### RECORDS SUPPLIED
——
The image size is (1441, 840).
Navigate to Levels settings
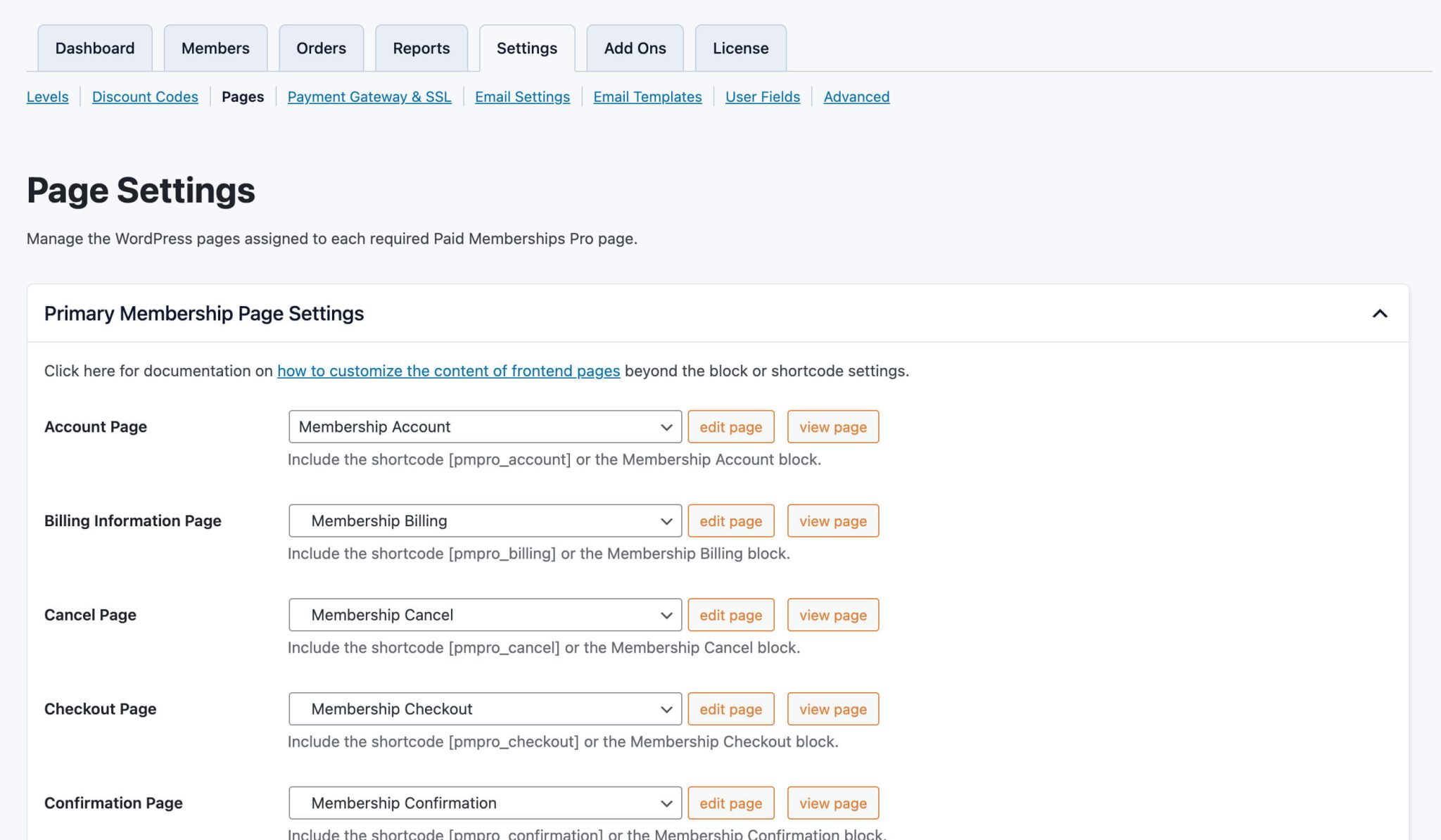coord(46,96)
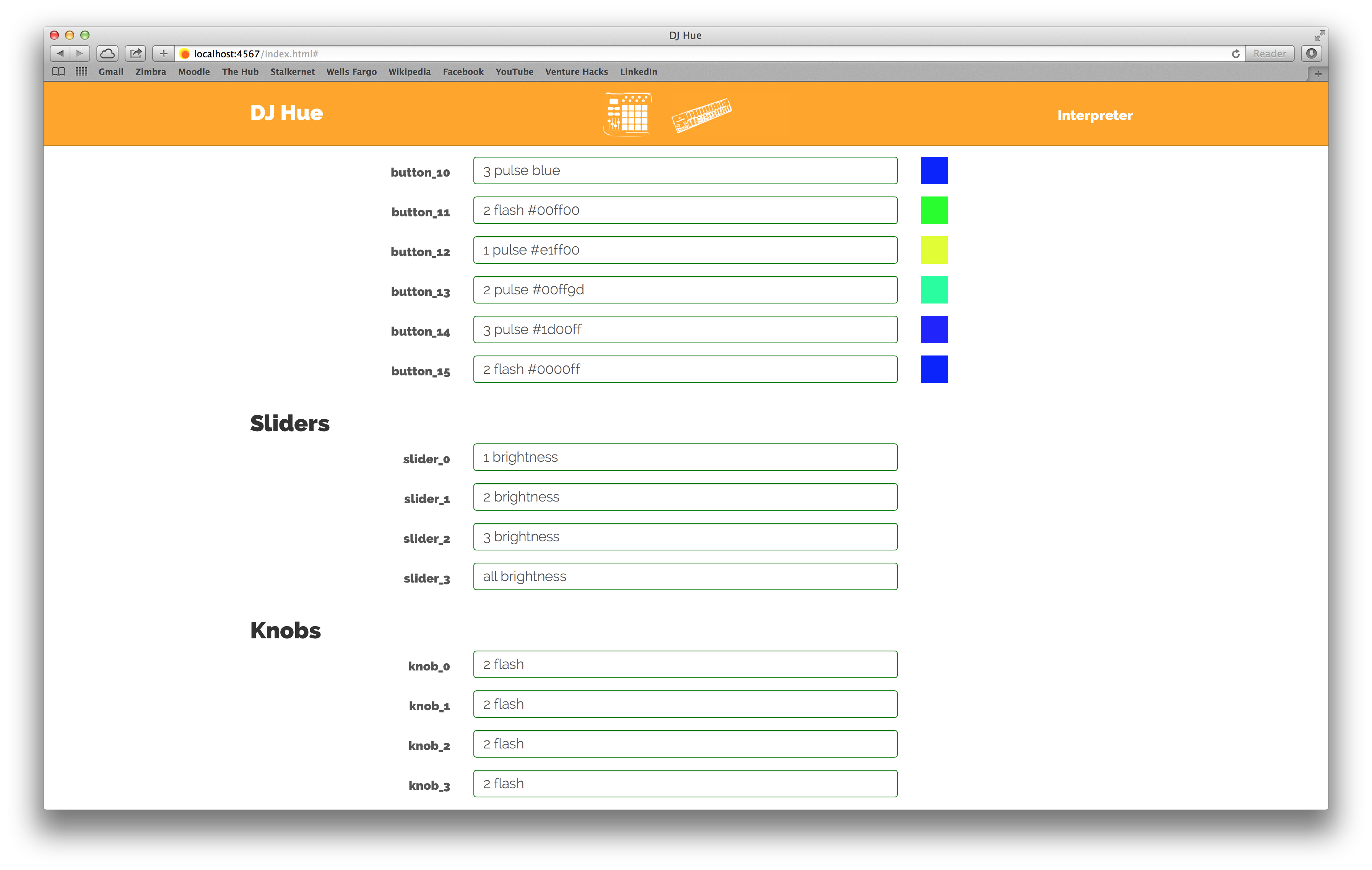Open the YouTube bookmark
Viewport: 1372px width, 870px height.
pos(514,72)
——
### PROBLEM REQUIREMENTS
Edit the data above so that "settings" becomes "options", and write it out again with everything else unchanged. Leave out the pictures.

### SOLUTION BELOW
The image size is (1441, 840).
Navigate to Levels options
coord(46,96)
Open the YouTube bookmark
Viewport: 1372px width, 870px height.
pos(514,72)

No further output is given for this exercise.